Wilkes progressed steadily through his UNH career and is planning his future steps in running: He has been accepted into a Ph.D. program in chemistry at Boston College (where he will get a master’s degree in the process) for the fall and will likely use his final year of running eligibility there next season.

Early on, like most athletes, Wilkes transitioned into college competition.

“I think coming in freshman and sophomore years, I was still getting used to the new intensity of college training,” he said. “I went through a couple of nagging injuries that caused me not to miss races, but to have some inconsistent races, and I was not where I wanted to be.”

That began to change during a junior cross country season that started with an impressive individual and team performance at the University of Maine.

“Our team had a great energy and morale going into it and ended up sweeping the meet, and that really set the tone for the season,” Wilkes said. “You could see the excitement, and we went on to have some of the fastest performances the team had had in some years.”

The Wildcats took the top six spots in the Maine race. Wilkes was third, and it was a big day for former Concord High runners with Forest MacKenzie finishing first and Aidan O’Hern in fifth.

That was the fall of 2019 and, despite COVID messing things up later that school year and into this one, the Wildcats were able to carry over some of their momentum, in part because of the emotion of it being Boulanger’s finale, Wilkes said.

“Coach B’s last home meet is one of the memories I’ll hold onto for a long time,” Wilkes said. “There was a lot of emotion at that meet and at the conference meet as well.

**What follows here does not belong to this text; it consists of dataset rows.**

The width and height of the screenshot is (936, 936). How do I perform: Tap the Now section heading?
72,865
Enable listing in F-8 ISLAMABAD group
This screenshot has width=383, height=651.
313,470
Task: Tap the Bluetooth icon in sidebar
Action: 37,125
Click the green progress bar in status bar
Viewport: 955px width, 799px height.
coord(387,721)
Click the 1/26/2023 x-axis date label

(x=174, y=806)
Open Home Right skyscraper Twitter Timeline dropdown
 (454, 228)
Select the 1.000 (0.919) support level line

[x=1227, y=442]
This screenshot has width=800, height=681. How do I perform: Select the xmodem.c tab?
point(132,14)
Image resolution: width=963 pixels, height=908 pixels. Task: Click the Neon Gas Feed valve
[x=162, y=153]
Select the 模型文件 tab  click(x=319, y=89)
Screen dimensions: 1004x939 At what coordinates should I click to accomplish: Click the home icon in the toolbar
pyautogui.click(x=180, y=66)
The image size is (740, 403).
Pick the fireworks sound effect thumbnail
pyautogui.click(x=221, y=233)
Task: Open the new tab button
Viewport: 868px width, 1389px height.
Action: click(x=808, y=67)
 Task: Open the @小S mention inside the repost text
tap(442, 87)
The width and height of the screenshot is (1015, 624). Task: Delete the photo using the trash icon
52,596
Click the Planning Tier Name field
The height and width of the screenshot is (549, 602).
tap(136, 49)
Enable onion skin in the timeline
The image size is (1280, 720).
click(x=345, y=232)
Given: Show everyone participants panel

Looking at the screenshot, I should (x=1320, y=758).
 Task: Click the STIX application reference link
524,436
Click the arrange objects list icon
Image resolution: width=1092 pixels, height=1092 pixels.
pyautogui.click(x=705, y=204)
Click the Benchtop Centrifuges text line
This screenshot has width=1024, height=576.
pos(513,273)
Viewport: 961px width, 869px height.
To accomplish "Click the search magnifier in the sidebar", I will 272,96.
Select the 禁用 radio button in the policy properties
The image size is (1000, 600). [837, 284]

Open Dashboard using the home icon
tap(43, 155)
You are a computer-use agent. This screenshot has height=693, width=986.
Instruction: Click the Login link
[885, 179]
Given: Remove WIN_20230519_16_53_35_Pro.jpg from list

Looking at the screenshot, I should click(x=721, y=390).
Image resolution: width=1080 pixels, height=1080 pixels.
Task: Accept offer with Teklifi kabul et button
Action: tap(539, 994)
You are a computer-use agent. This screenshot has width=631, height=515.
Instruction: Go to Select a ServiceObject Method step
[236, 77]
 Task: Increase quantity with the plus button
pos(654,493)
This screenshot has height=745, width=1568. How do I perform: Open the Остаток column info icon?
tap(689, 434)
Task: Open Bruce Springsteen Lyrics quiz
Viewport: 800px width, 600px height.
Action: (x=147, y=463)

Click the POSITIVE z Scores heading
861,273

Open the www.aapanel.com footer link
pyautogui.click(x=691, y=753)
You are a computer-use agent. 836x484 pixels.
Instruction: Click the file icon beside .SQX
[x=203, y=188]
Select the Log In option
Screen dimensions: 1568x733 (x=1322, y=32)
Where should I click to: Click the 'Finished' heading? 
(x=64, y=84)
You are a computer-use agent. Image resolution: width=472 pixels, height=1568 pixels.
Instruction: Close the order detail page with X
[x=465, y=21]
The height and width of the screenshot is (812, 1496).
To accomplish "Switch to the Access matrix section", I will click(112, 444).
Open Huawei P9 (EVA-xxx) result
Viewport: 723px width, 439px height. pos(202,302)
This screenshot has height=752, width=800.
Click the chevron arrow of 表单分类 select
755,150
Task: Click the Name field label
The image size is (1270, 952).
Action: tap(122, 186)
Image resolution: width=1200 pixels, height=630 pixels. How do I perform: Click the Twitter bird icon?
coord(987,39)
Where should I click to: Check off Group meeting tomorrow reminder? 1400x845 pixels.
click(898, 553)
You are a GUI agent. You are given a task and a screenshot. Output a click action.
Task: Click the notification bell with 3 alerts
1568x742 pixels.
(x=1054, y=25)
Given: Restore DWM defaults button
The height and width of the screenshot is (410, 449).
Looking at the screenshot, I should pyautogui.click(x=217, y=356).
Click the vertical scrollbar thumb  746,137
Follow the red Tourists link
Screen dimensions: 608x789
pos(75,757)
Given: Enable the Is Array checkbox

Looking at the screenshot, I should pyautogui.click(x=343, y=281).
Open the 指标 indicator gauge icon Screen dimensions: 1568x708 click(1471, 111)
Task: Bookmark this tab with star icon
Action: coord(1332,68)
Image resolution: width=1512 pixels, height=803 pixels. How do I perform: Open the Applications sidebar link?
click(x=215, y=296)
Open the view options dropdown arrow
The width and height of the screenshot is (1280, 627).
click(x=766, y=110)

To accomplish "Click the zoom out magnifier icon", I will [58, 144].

They did a shout-out at the end, and there was a standing ovation for everything he’s done for the program and the conference.”

Wilkes turned in impressive times in the 800 (1:50.19 in UNH’s final home meet) and 1,500 (3:50.63 to finish third in the America East championship meet) this spring.

He improved on the 800 time in the IC4As to earn his NCAA bid.

“It started clicking with the training Coach B and I had drawn up,” Wilkes said. “I’m very pleased how this season has played out. I never would have thought I’d get to 1:50 in the 800, never thought that was going to be a possibility.”

Wilkes, who has been involved with various community projects with fellow members of the cross country and track and field teams, surprised himself and his coach.

“He’s really done it last year and this year,” Boulanger said. “He stepped up both years. His times mean he might have another level he can go to.”

Robert Hoppler, the head coach of the women’s cross country team and co-coach of the women’s track and field team, is impressed.

“He trained and put his mileage in, and every year he’s gotten better and better,” Hoppler said. “This final year, he ran great in cross country and at multiple distances on the track. It’s Jim Boulanger 101. It’s amazing how Jamie Wilkes has improved. It’s fantastic. He’s a hard worker in class and on the track and a natural leader.”

Now it’s on to the NCAAs and then Boston College.

Wilkes, who worked as a long-term substitute teacher in chemistry this winter at Franklin High School, started out in biochemistry at UNH and switched to chemistry.

“I’m real big into sustainable materials and reusable energy and carbon dioxide reduction,” he said. “I’m interested in working in materials chemistry for a greener-type science or chemistry, environmental chemistry. I guess I got it from my parents. I’ve always had an interest in recycling and wanting to make sure we’re treating the planet with respect. There’s clearly climate change going on. I think the science is pretty hard on that. Hopefully we’re able to, if not reverse that, slow it for generations to come.”